Guoliang Village was almost cut off from its surrounding towns and villages before the construction of the tunnel. The village is nestled in a valley surrounded by towering mountains cut off from outside civilization. Before the tunnel was constructed, access to the nearby Guoliang was restricted to a difficult path carved into the mountainside. A ladder on a precipitous cliff, also known as the Heavenly Ladder, was the only route in and out of the village.

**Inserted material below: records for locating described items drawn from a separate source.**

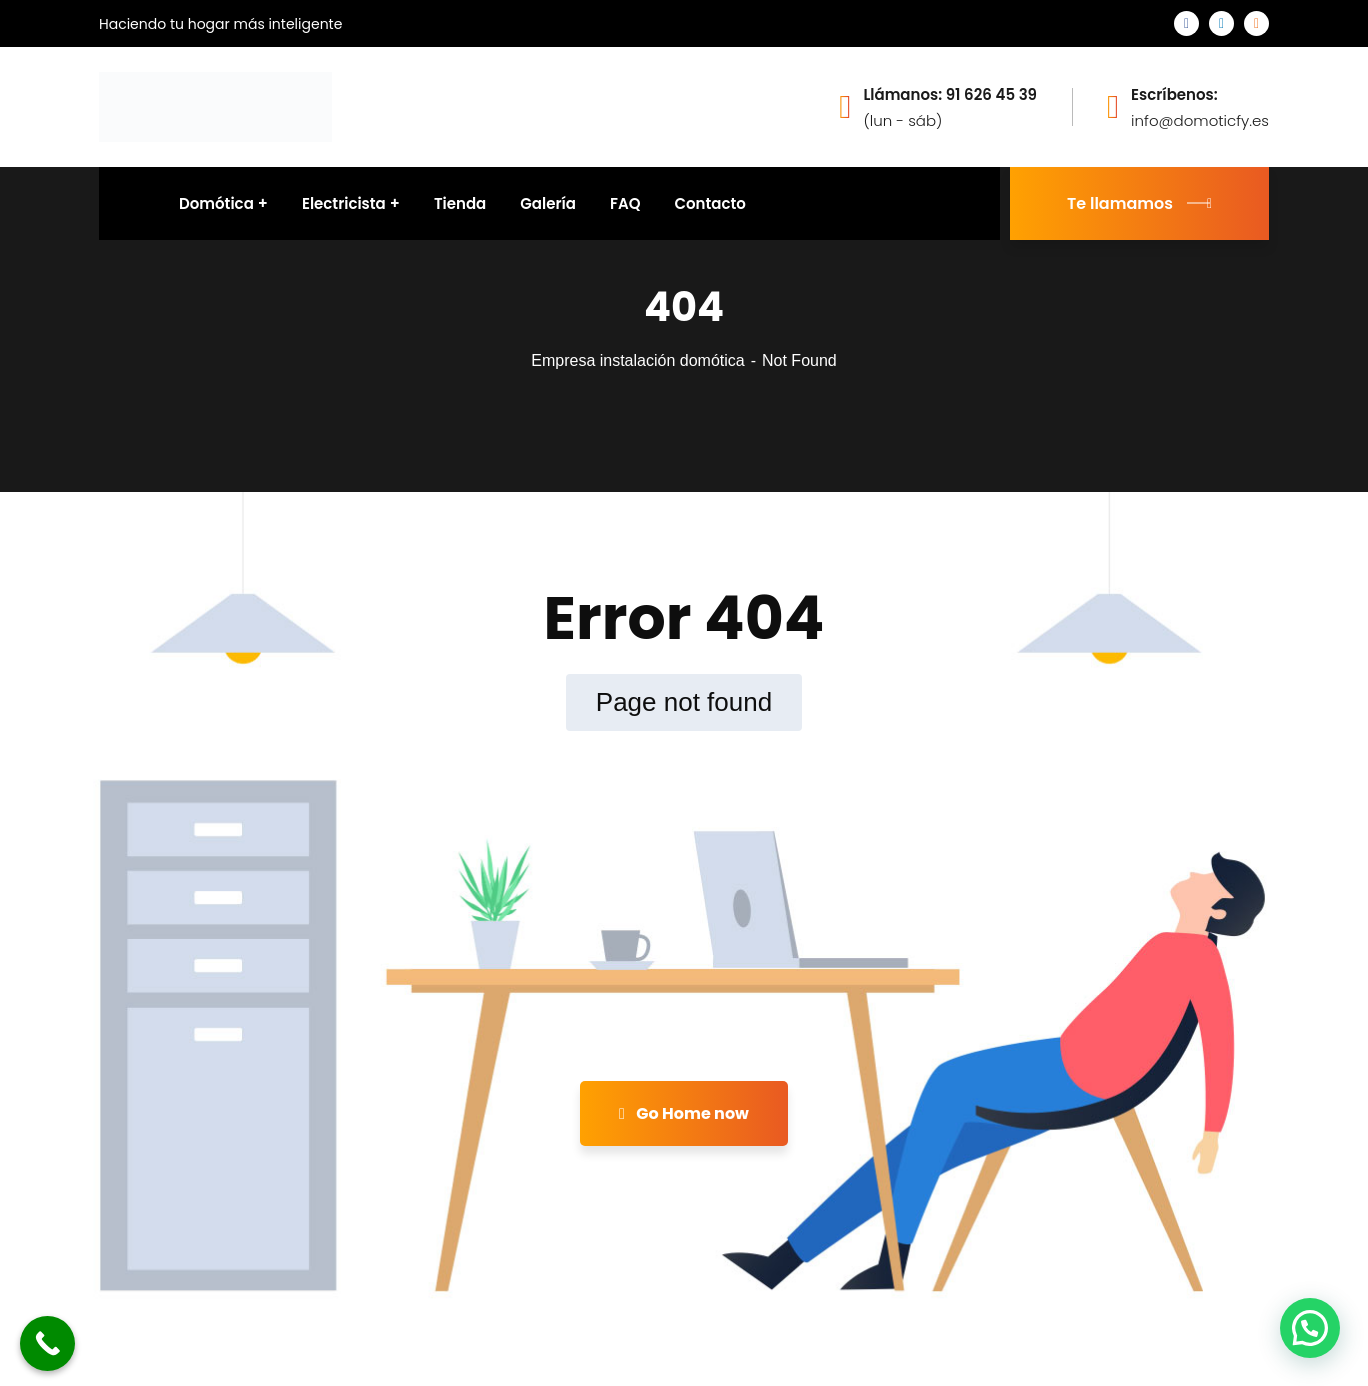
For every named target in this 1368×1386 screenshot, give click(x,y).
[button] (1310, 1328)
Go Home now (684, 1113)
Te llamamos (1139, 203)
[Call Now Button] (47, 1343)
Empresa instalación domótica (637, 360)
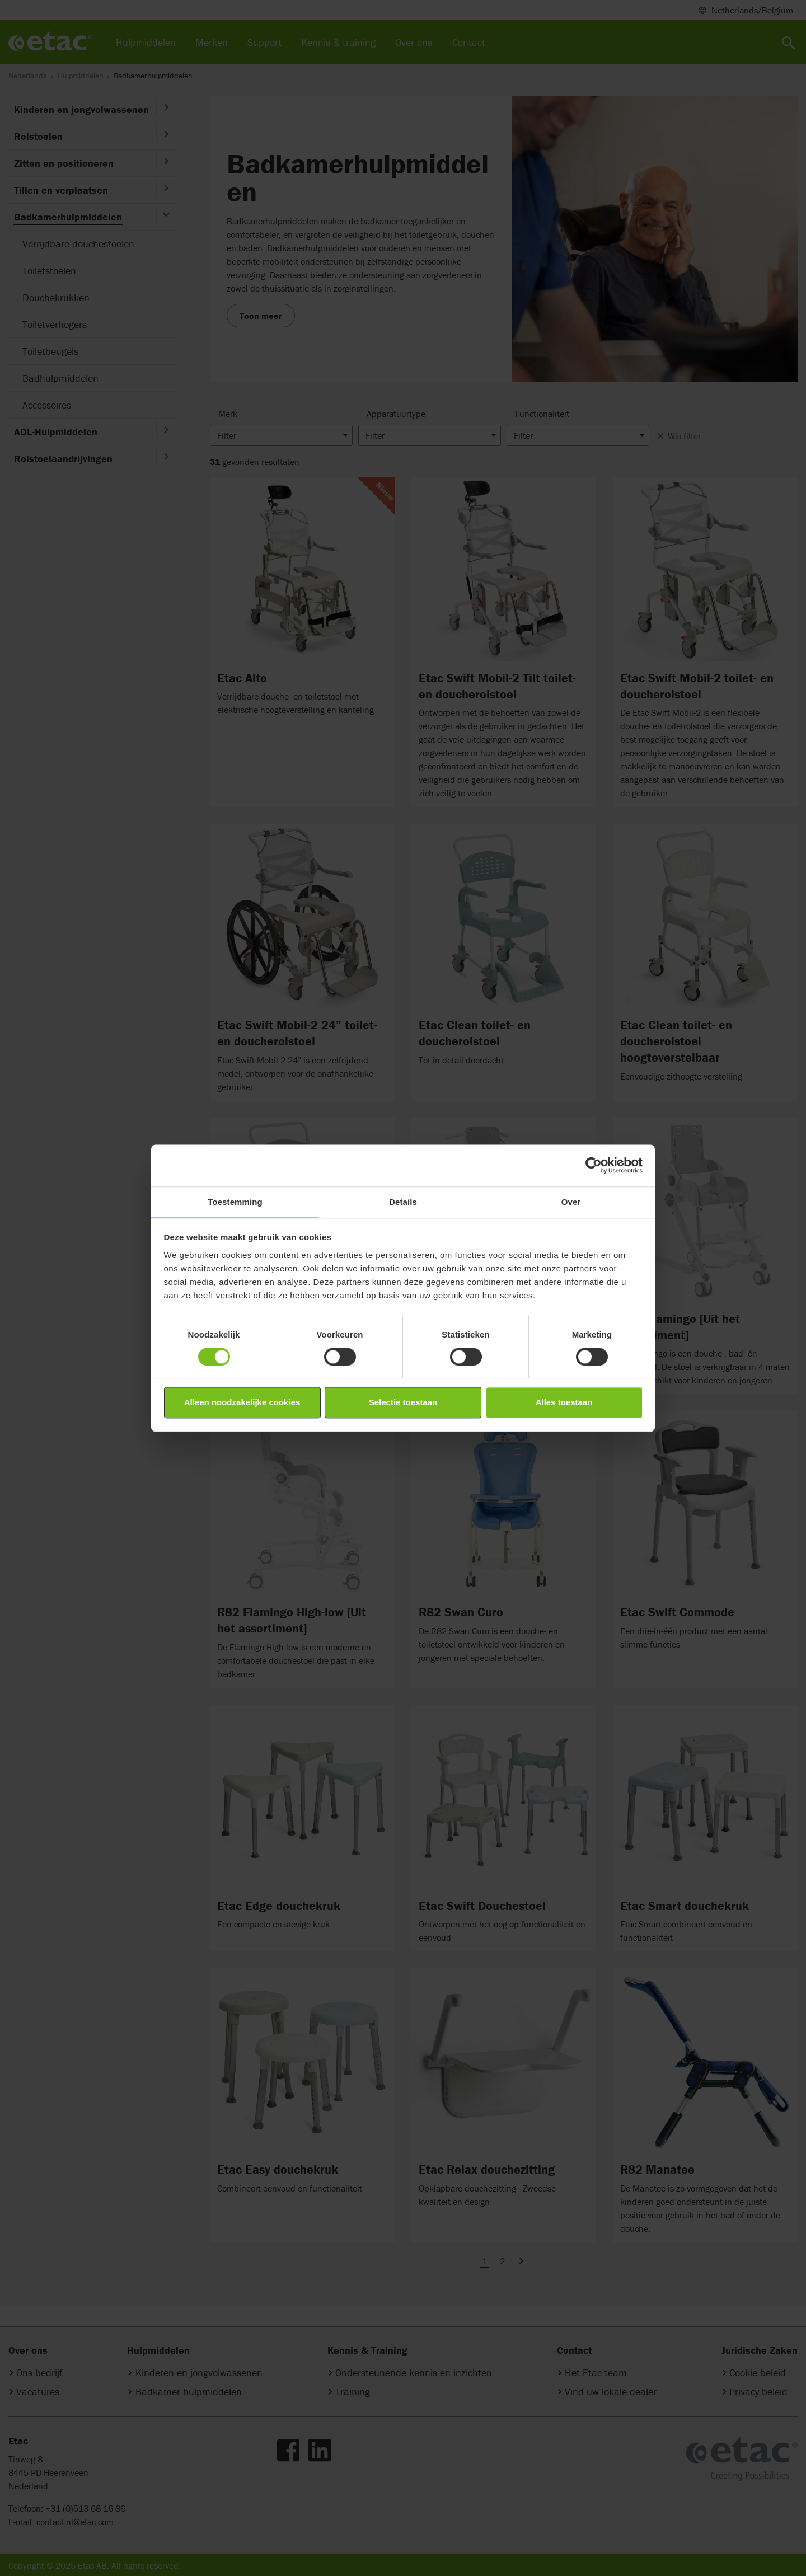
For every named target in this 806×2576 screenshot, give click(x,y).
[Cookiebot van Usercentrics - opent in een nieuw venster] (594, 1165)
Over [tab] (571, 1202)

In 1972, inhabitants of a remote mountain village performed one of the most miraculous feats in road-building history: Before 1972, the path chiseled into the rock used to be the only access linking the village with the outside world. Then the villagers decided to dig a tunnel through the rocky cliff.

Ii's a tunnel dug into the side of a mountain. It is the magnificent Guoliang Tunnel in China's Taihang mountains. Built not by the government, but by villagers alone, their story is as inspiring and impressive as the tunnel itself.

Led by Shen Mingxin, the village headman, decided to carve a road into the side of the mountain. Thirteen villagers began the project, and it took five years to finish and was opened in 1977 to traffic. They chiseled a tunnel of nearly three-quarters of a mile through a mountain for easier access to the outside world, than tiptoeing along a rocky footpath worn into the face of the mountain, which is what they had to do before they built the tunnel. But the new passageway, whose name translates to "road that does not tolerate any mistakes," is only marginally less hair-raising. The tunnel is 1.2 km (0.75 miles) long, and is 15-foot (4.5-meters) of high ceiling and 12-foot (3.5-meter) wide roadbed.

It would be forbiddingly dark and claustrophobic had the builders not also carved periodic openings in the tunnel walls. Guoliang Tunnel is different from other road tunnels; it is quiet, secluded and mysterious, bright one minute and dims the next, full of twists and turns. The wall of the tunnel is uneven and there are more than 30

"windows" of different sizes and shapes. Some windows are round and some are square, and they range from dozens of metres long to standard-window-size. It is frightening to look down from the windows, where strange rocks hanging from the sheer cliff above and a seemingly bottomless pit lying below. The resulting view of the gaping abyss gives the panoramic view of the mountain below.

A village, opposite the tunnel, appears to hang on the precipice. Walking through the twisted tunnel is like walking through a labyrinth as the window light mingles with the shadows inside the tunnel.

The completion of the tunnel was a major leap forward for the villagers, as it became a tourist attraction when China opened its borders to international tourists.